··· Dataset extract

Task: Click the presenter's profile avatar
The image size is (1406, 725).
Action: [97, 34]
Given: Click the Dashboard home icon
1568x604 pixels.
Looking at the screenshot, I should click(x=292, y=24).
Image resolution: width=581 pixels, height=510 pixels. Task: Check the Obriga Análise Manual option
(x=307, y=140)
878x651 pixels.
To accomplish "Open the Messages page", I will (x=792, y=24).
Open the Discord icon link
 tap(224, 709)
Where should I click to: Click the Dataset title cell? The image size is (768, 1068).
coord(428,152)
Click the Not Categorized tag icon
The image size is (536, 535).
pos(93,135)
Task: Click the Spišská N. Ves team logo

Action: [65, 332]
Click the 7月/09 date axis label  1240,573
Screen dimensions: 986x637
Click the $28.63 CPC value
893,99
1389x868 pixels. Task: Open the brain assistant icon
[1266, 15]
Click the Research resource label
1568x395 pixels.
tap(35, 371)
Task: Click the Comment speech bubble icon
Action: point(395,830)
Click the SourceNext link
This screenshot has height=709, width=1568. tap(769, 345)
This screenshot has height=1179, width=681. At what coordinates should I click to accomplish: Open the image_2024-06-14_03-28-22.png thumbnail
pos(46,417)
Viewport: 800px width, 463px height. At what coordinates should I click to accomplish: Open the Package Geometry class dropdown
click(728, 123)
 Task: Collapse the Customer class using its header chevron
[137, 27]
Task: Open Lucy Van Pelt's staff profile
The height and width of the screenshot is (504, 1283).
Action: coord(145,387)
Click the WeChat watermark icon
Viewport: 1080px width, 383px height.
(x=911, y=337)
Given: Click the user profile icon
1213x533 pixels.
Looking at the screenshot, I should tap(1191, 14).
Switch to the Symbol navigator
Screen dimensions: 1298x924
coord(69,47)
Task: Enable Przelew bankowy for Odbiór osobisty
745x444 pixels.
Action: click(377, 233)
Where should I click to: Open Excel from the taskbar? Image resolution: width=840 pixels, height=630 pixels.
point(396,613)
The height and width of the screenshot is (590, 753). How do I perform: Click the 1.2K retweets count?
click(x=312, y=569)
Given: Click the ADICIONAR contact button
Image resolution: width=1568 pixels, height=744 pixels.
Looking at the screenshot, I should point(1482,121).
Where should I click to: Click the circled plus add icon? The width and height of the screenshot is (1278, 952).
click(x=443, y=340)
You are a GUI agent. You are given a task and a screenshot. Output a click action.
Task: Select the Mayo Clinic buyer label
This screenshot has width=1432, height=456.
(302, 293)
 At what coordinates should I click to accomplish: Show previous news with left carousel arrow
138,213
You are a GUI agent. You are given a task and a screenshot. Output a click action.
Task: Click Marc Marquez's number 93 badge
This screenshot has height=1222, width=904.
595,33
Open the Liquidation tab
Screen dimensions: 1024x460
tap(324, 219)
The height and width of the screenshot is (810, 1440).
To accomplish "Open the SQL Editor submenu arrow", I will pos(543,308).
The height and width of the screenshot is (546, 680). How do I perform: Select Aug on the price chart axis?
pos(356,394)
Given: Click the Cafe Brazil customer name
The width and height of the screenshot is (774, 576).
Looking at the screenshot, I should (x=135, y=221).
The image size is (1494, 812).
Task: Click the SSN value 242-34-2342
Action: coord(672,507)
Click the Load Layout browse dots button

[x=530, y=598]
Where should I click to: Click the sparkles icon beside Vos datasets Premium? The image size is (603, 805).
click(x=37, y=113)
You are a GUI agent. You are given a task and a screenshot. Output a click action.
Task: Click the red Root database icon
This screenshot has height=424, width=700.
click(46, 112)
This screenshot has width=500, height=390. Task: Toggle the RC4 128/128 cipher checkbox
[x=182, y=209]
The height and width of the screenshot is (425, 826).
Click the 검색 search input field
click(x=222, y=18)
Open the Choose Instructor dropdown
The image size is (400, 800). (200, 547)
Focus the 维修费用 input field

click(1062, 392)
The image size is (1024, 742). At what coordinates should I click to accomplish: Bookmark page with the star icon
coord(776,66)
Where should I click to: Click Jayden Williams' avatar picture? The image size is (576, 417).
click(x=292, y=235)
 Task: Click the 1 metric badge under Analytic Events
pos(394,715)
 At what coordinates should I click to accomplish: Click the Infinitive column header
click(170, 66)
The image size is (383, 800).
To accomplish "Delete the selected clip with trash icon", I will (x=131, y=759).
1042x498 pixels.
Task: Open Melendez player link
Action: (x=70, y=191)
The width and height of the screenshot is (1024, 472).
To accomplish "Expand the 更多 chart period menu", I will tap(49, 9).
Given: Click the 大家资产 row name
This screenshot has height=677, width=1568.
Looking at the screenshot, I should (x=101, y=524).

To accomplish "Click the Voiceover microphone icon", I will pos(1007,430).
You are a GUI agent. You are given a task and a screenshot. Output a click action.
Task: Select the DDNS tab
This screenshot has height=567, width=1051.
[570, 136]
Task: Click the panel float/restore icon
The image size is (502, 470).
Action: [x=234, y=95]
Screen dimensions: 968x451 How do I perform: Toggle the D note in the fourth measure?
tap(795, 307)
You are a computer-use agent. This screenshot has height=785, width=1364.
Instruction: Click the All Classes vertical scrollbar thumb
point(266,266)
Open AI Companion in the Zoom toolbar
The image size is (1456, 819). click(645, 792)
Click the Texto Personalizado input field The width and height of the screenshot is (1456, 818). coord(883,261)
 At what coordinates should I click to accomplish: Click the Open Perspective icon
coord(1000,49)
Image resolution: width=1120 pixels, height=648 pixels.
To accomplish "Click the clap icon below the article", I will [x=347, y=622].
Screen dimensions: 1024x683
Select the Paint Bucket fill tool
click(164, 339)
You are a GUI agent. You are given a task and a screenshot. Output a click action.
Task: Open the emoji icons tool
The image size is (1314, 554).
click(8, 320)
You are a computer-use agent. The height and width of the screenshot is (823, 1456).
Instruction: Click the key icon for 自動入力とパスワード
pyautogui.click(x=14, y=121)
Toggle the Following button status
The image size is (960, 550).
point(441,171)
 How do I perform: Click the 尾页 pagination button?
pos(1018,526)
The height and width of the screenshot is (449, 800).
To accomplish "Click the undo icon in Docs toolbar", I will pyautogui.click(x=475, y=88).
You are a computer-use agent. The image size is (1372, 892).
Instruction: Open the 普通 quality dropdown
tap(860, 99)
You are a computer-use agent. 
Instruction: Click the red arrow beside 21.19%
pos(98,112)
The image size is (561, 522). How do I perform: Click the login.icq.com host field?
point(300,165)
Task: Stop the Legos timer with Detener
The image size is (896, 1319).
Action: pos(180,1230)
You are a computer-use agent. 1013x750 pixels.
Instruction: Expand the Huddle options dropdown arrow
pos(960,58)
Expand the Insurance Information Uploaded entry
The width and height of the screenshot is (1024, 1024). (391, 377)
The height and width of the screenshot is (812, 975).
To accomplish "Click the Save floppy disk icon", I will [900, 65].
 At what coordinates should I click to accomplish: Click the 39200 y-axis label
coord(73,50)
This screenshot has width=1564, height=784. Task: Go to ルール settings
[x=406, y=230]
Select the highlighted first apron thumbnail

······

▶ What is required: Please rewrite all the items above, substituting "Screen size" for "Screen dimensions" everywhere it appears and leaving everything else unchanged.

▶ Complete output:
Task: Click the presenter's profile avatar
The image size is (1406, 725).
Action: [97, 34]
Given: Click the Dashboard home icon
1568x604 pixels.
Looking at the screenshot, I should click(x=292, y=24).
Image resolution: width=581 pixels, height=510 pixels. Task: Check the Obriga Análise Manual option
(x=307, y=140)
878x651 pixels.
To accomplish "Open the Messages page", I will (x=792, y=24).
Open the Discord icon link
 tap(224, 709)
Where should I click to: Click the Dataset title cell? The image size is (768, 1068).
coord(428,152)
Click the Not Categorized tag icon
The image size is (536, 535).
pos(93,135)
Task: Click the Spišská N. Ves team logo

Action: [65, 332]
Click the 7月/09 date axis label  1240,573
Screen size: 986x637
Click the $28.63 CPC value
893,99
1389x868 pixels. Task: Open the brain assistant icon
[1266, 15]
Click the Research resource label
1568x395 pixels.
tap(35, 371)
Task: Click the Comment speech bubble icon
Action: point(395,830)
Click the SourceNext link
This screenshot has height=709, width=1568. tap(769, 345)
This screenshot has height=1179, width=681. At what coordinates should I click to accomplish: Open the image_2024-06-14_03-28-22.png thumbnail
pos(46,417)
Viewport: 800px width, 463px height. At what coordinates should I click to accomplish: Open the Package Geometry class dropdown
click(728, 123)
 Task: Collapse the Customer class using its header chevron
[137, 27]
Task: Open Lucy Van Pelt's staff profile
The height and width of the screenshot is (504, 1283).
Action: coord(145,387)
Click the WeChat watermark icon
Viewport: 1080px width, 383px height.
(x=911, y=337)
Given: Click the user profile icon
1213x533 pixels.
Looking at the screenshot, I should tap(1191, 14).
Switch to the Symbol navigator
Screen size: 1298x924
coord(69,47)
Task: Enable Przelew bankowy for Odbiór osobisty
745x444 pixels.
Action: click(377, 233)
Where should I click to: Open Excel from the taskbar? Image resolution: width=840 pixels, height=630 pixels.
point(396,613)
The height and width of the screenshot is (590, 753). How do I perform: Click the 1.2K retweets count?
click(x=312, y=569)
Given: Click the ADICIONAR contact button
Image resolution: width=1568 pixels, height=744 pixels.
Looking at the screenshot, I should point(1482,121).
Where should I click to: Click the circled plus add icon? The width and height of the screenshot is (1278, 952).
click(x=443, y=340)
You are a GUI agent. You are given a task and a screenshot. Output a click action.
Task: Select the Mayo Clinic buyer label
This screenshot has width=1432, height=456.
(302, 293)
 At what coordinates should I click to accomplish: Show previous news with left carousel arrow
138,213
You are a GUI agent. You are given a task and a screenshot. Output a click action.
Task: Click Marc Marquez's number 93 badge
This screenshot has height=1222, width=904.
595,33
Open the Liquidation tab
Screen size: 1024x460
tap(324, 219)
The height and width of the screenshot is (810, 1440).
To accomplish "Open the SQL Editor submenu arrow", I will pos(543,308).
The height and width of the screenshot is (546, 680). How do I perform: Select Aug on the price chart axis?
pos(356,394)
Given: Click the Cafe Brazil customer name
The width and height of the screenshot is (774, 576).
Looking at the screenshot, I should (x=135, y=221).
The image size is (1494, 812).
Task: Click the SSN value 242-34-2342
Action: coord(672,507)
Click the Load Layout browse dots button

[x=530, y=598]
Where should I click to: Click the sparkles icon beside Vos datasets Premium? The image size is (603, 805).
click(x=37, y=113)
You are a GUI agent. You are given a task and a screenshot. Output a click action.
Task: Click the red Root database icon
This screenshot has height=424, width=700.
click(46, 112)
This screenshot has width=500, height=390. Task: Toggle the RC4 128/128 cipher checkbox
[x=182, y=209]
The height and width of the screenshot is (425, 826).
Click the 검색 search input field
click(x=222, y=18)
Open the Choose Instructor dropdown
The image size is (400, 800). (200, 547)
Focus the 维修费用 input field

click(1062, 392)
The image size is (1024, 742). At what coordinates should I click to accomplish: Bookmark page with the star icon
coord(776,66)
Where should I click to: Click Jayden Williams' avatar picture? The image size is (576, 417).
click(x=292, y=235)
 Task: Click the 1 metric badge under Analytic Events
pos(394,715)
 At what coordinates should I click to accomplish: Click the Infinitive column header
click(170, 66)
The image size is (383, 800).
To accomplish "Delete the selected clip with trash icon", I will (x=131, y=759).
1042x498 pixels.
Task: Open Melendez player link
Action: (x=70, y=191)
The width and height of the screenshot is (1024, 472).
To accomplish "Expand the 更多 chart period menu", I will tap(49, 9).
Given: Click the 大家资产 row name
This screenshot has height=677, width=1568.
Looking at the screenshot, I should (x=101, y=524).

To accomplish "Click the Voiceover microphone icon", I will pos(1007,430).
You are a GUI agent. You are given a task and a screenshot. Output a click action.
Task: Select the DDNS tab
This screenshot has height=567, width=1051.
[570, 136]
Task: Click the panel float/restore icon
The image size is (502, 470).
Action: [x=234, y=95]
Screen size: 968x451 How do I perform: Toggle the D note in the fourth measure?
tap(795, 307)
You are a computer-use agent. This screenshot has height=785, width=1364.
Instruction: Click the All Classes vertical scrollbar thumb
point(266,266)
Open AI Companion in the Zoom toolbar
The image size is (1456, 819). click(645, 792)
Click the Texto Personalizado input field The width and height of the screenshot is (1456, 818). coord(883,261)
 At what coordinates should I click to accomplish: Click the Open Perspective icon
coord(1000,49)
Image resolution: width=1120 pixels, height=648 pixels.
To accomplish "Click the clap icon below the article", I will [x=347, y=622].
Screen size: 1024x683
Select the Paint Bucket fill tool
click(164, 339)
You are a GUI agent. You are given a task and a screenshot. Output a click action.
Task: Open the emoji icons tool
The image size is (1314, 554).
click(8, 320)
You are a computer-use agent. The height and width of the screenshot is (823, 1456).
Instruction: Click the key icon for 自動入力とパスワード
pyautogui.click(x=14, y=121)
Toggle the Following button status
The image size is (960, 550).
point(441,171)
 How do I perform: Click the 尾页 pagination button?
pos(1018,526)
The height and width of the screenshot is (449, 800).
To accomplish "Click the undo icon in Docs toolbar", I will pyautogui.click(x=475, y=88).
You are a computer-use agent. The image size is (1372, 892).
Instruction: Open the 普通 quality dropdown
tap(860, 99)
You are a computer-use agent. 
Instruction: Click the red arrow beside 21.19%
pos(98,112)
The image size is (561, 522). How do I perform: Click the login.icq.com host field?
point(300,165)
Task: Stop the Legos timer with Detener
The image size is (896, 1319).
Action: pos(180,1230)
You are a computer-use agent. 1013x750 pixels.
Instruction: Expand the Huddle options dropdown arrow
pos(960,58)
Expand the Insurance Information Uploaded entry
The width and height of the screenshot is (1024, 1024). (391, 377)
The height and width of the screenshot is (812, 975).
To accomplish "Click the Save floppy disk icon", I will [900, 65].
 At what coordinates should I click to accomplish: Click the 39200 y-axis label
coord(73,50)
This screenshot has width=1564, height=784. Task: Go to ルール settings
[x=406, y=230]
Select the highlighted first apron thumbnail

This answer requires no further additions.